Ziele des CanG verfehlt?
Das baden-württembergische Justizministerium und die Ministerin der Justiz und für Migration, Marion Gentges (CDU), stellen sich ebenfalls nahezu vollständig gegen das CanG. Das Gesetz habe das Ziel verfehlt, die organisierte Kriminalität zu bekämpfen und den Schwarzmarkt auszutrocknen. In der Praxis habe es sich als massives Hindernis für die Strafverfolgung erwiesen und würde „zentrale Ermittlungsmethoden wie Telekommunikationsüberwachung, Online-Durchsuchungen und Standortdatenerhebung“ stark einschränken.
Es sollte überarbeitet werden, um den Ermittlungsbehörden erneut den Zugang zu allen notwendigen Instrumenten zu ermöglichen, so Gentges. Das Innenministerium verlangt eine Aufhebung der Legalisierung und somit ebenfalls zurück zu einer komplett gescheiterten Cannabispolitik, die über Jahrzehnte hinweg Gerichte überlastete und vielen friedlichen Bürgern große Probleme bereitete.
Klipp und klar
Es erscheint schon sehr befremdlich, wenn nur ein Jahr nach dem CanG derartige Kritik aufseiten von Polizei und Sicherheitsbehörden laut wird, obwohl das Gesetz zu einem großen und messbaren Rückgang von Drogenverstößen geführt hat. Trotz der durch EU- und Völkerrecht notwendigen Einschränkungen des CanG sind schließlich circa fünf Millionen Menschen in Deutschland von der Strafverfolgung befreit worden. Zudem haben – auch laut Nachrichten – Growshops und Online-Anbieter von Cannabisrezepten einen enormen Zulauf erhalten, sodass in beiden Fällen eine große Klientel der organisierten Kriminalität abhandengekommen ist und weniger Gelder in Schwarzmarktkassen gespült werden.
Privat agierende Hanfbauern (nur drei Pflanzen!) und frisch gebackene Cannabispatienten kaufen schließlich kein Gras mehr aus dem Görlitzer Park in Berlin. Wenn es aufgrund schleppender Bürokratie für die Anbauvereinigungen ewig dauert, bis ihre Cannabis Social Clubs die Arbeit aufnehmen können, um die Mitglieder mit legalem Marihuana zu versorgen, kann dies kein Kritikpunkt für das löbliche Vorhaben darstellen, Menschen schnellstmöglich aus den Klauen von Dealern zu befreien. Die Logik hinter der Kritik fehlt daher offensichtlich genauso wie nun die ehemals zu Unrecht verfolgten Konsumenten, die bislang für ein Aufhübschen der Kriminalstatistik und die Selbstbeweihräucherung übereifriger Beamter herhalten mussten.

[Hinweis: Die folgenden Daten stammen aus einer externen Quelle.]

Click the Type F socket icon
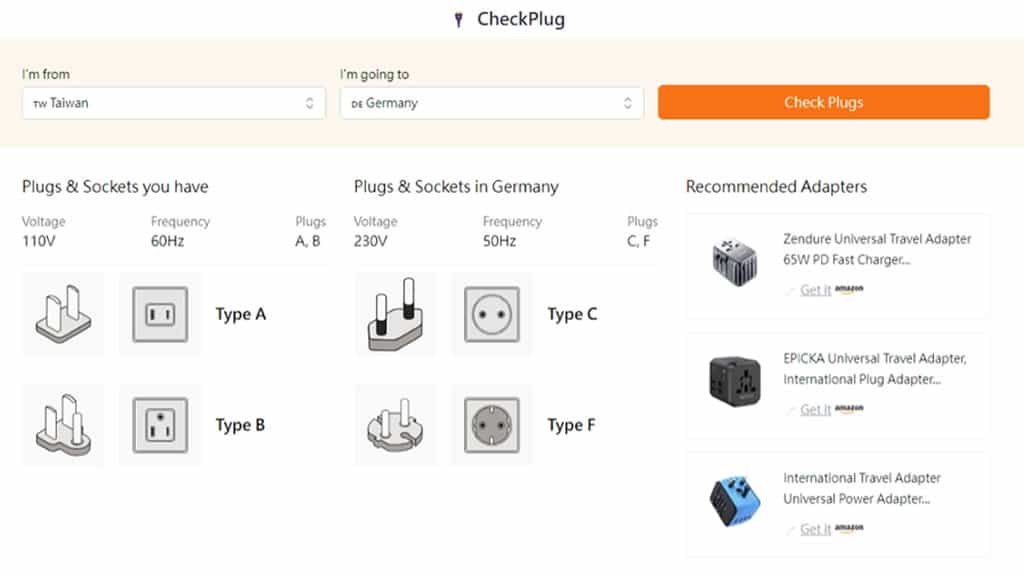The image size is (1024, 575). click(492, 425)
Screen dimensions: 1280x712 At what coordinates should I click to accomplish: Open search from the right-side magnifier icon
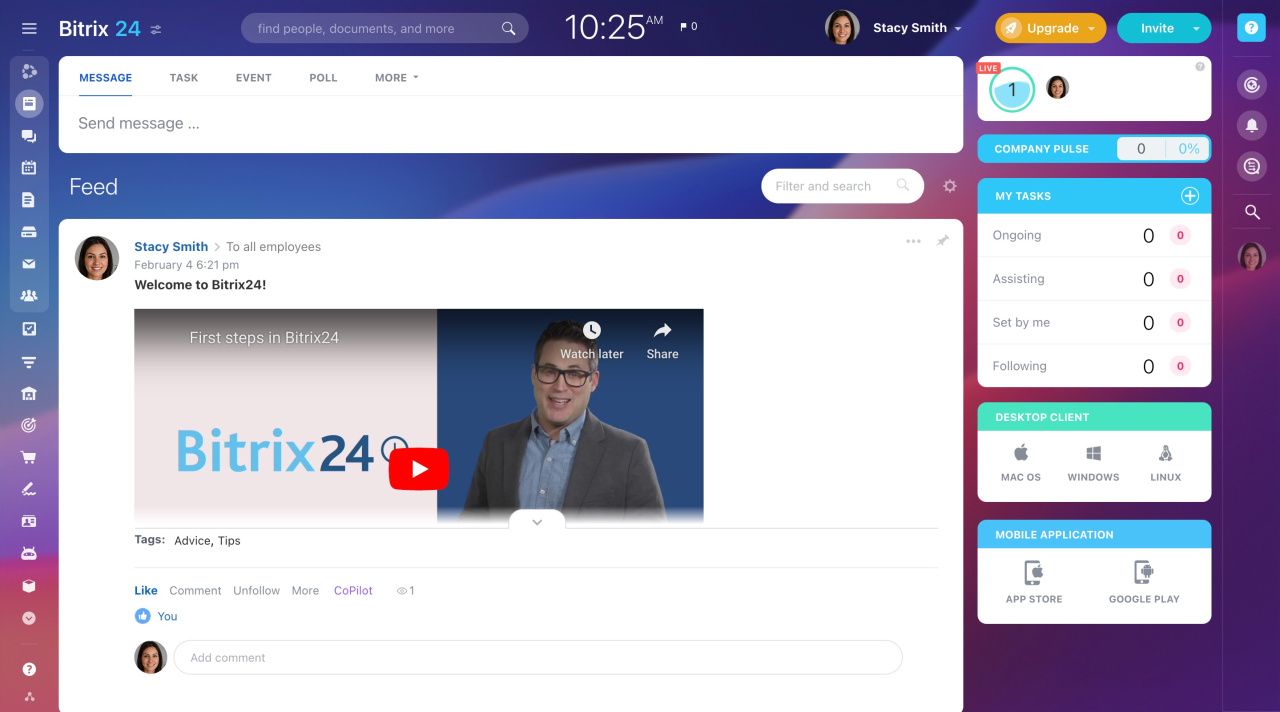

Vergleichbar mit einem Prof. Dr. med. Rainer Thomasius, der derzeit öffentlich einen Zusammenhang zwischen steigendem Heroinmissbrauch und der Cannabislegalisierung herstellt – ohne nachvollziehbare Argumente für diesen Kontext aufzuführen. Dass auch diese Person in der Vergangenheit als ärztlicher Leiter des Deutschen Zentrums für Suchtfragen des Kindes- und Jugendalters (DZSKJ) im Universitätsklinikum Hamburg-Eppendorf von verurteilten und daraufhin bei ihm eingewiesenen Cannabisnutzern profitierte, ist zumindest in der Hanfszene schon lange bekannt.
Der spürbare Wirkbeginn des CanG sollte daher von allen Zweiflern der tatsächlichen Effektivität bitte noch ein bisschen länger abgewartet werden.